Wednesday, December 24, 2008

Reinventing the Cheese Ball

We took an old recipe for cheese balls from the ‘70’s and turned them into modern cheese poppers by changing an ingredient. Substituting Monterrey Jack cheese with jalapeno peppers for the normal sharp cheese gave it a new 2008 twist.  While we were flipping through old cookbooks, we came across one of Bisquick’s most popular recipes: Sausage Cheese Crumbles. It brought back fond memories as well so we made a batch and called them sausage poppers. Both recipes cook in a 400 degree oven, making them a good match. Serve these at your next party and watch them disappear before your eyes. Men love them.

Cheese Poppers

Be sure to grate your own cheese for this as the pre-shredded kind is difficult to work into a dough.
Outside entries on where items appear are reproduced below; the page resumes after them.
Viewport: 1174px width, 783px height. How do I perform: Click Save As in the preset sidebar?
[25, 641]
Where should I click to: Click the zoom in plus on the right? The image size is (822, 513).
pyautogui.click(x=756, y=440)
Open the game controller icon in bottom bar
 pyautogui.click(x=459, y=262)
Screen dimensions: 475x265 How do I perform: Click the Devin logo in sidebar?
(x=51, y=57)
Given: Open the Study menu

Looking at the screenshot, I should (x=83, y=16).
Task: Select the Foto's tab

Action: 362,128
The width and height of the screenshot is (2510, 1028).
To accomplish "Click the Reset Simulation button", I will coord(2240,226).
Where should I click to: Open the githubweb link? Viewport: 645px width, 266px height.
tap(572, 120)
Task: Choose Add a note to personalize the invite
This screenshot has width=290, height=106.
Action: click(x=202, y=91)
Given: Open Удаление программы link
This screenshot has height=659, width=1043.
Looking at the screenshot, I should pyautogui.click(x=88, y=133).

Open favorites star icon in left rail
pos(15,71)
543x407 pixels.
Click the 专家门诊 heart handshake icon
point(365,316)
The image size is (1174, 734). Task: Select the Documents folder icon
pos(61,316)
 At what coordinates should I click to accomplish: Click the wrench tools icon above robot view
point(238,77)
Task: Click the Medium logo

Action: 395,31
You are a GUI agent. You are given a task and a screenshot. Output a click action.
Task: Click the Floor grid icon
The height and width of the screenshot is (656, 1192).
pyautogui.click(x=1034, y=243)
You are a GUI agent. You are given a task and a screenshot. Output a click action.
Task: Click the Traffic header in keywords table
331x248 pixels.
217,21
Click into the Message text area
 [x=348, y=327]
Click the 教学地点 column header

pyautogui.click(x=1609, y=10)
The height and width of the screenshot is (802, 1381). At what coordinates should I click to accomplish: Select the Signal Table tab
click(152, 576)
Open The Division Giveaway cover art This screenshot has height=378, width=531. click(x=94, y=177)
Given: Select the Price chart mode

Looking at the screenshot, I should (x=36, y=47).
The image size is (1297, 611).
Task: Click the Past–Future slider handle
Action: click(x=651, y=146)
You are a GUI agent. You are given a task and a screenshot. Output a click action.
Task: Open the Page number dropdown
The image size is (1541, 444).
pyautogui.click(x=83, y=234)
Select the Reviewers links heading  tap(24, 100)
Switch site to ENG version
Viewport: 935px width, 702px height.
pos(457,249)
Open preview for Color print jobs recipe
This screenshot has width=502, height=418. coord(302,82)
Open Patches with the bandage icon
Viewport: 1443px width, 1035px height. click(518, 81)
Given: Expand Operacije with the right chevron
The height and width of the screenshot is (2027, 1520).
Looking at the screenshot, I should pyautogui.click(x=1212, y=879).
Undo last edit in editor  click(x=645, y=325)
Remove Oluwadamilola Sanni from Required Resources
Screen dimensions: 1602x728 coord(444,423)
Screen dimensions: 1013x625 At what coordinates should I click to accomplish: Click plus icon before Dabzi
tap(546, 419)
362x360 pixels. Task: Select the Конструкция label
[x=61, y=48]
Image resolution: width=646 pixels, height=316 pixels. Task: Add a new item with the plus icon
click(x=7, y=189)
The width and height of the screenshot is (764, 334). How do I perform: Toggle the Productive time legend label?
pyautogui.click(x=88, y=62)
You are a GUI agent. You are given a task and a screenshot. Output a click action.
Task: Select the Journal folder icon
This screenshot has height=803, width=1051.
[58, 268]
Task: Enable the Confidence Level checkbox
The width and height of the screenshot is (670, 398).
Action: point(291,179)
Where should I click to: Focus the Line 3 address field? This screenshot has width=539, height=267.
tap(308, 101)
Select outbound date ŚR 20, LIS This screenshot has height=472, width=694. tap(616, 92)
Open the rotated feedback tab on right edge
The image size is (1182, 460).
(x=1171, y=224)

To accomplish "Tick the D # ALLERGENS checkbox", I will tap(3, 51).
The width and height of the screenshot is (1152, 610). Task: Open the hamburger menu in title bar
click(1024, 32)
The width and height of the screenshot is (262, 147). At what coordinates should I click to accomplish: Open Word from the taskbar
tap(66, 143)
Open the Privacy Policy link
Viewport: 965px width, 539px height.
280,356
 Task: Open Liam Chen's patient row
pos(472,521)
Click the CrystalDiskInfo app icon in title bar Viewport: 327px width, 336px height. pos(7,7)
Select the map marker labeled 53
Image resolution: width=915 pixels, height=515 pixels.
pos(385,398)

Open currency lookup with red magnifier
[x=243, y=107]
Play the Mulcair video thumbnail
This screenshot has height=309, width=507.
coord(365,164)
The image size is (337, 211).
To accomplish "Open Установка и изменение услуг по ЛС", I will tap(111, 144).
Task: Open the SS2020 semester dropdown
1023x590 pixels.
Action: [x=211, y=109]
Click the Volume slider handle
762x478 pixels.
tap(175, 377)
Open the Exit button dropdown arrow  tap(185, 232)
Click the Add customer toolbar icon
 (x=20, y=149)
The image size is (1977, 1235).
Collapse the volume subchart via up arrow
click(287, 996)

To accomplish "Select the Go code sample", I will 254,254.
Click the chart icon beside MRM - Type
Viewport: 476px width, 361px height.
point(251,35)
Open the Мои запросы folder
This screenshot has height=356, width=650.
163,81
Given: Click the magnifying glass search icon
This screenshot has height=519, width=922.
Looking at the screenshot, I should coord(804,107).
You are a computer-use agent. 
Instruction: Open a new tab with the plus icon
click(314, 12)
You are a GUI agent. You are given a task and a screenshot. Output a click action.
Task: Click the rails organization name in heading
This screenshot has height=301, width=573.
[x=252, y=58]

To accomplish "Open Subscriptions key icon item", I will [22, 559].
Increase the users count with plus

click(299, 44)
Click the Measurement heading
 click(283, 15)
1 pound Monterrey Jack cheese with jalapeno peppers, grated 
1 cup all purpose flour
Worcestershire sauce to taste
Large jar of medium sized pimento stuffed green olives

Grate cheese on coarse end of grater. Let cheese soften at room temperature until it resembles butter. Add flour and Worcestershire, put in a bowl of a food processor and pulse until it forms a dough. Remove from processor and press dough around drained olives. Bake in a preheated 400 degree oven on a greased baking sheet for 10 - 15 minutes or until done, being careful not to burn. Serve hot.
Sausage Balls 

For a less spicy version, substitute mild sausage.

12 oz. hot sausage, such as Jimmy Dean
2 cups sharp cheddar cheese, grated
1 1/2 cups Bisquick

Bring all ingredients to room temperature. Add to a bowl of a food processor and pulse until combined. Remove and roll into bite size balls. You may freeze the individual balls at this point, thawed and bake later. Bake in a preheated 400 degree oven on a baking sheet for 15 minutes or until done. Serve hot. As a variation, omit the cheese.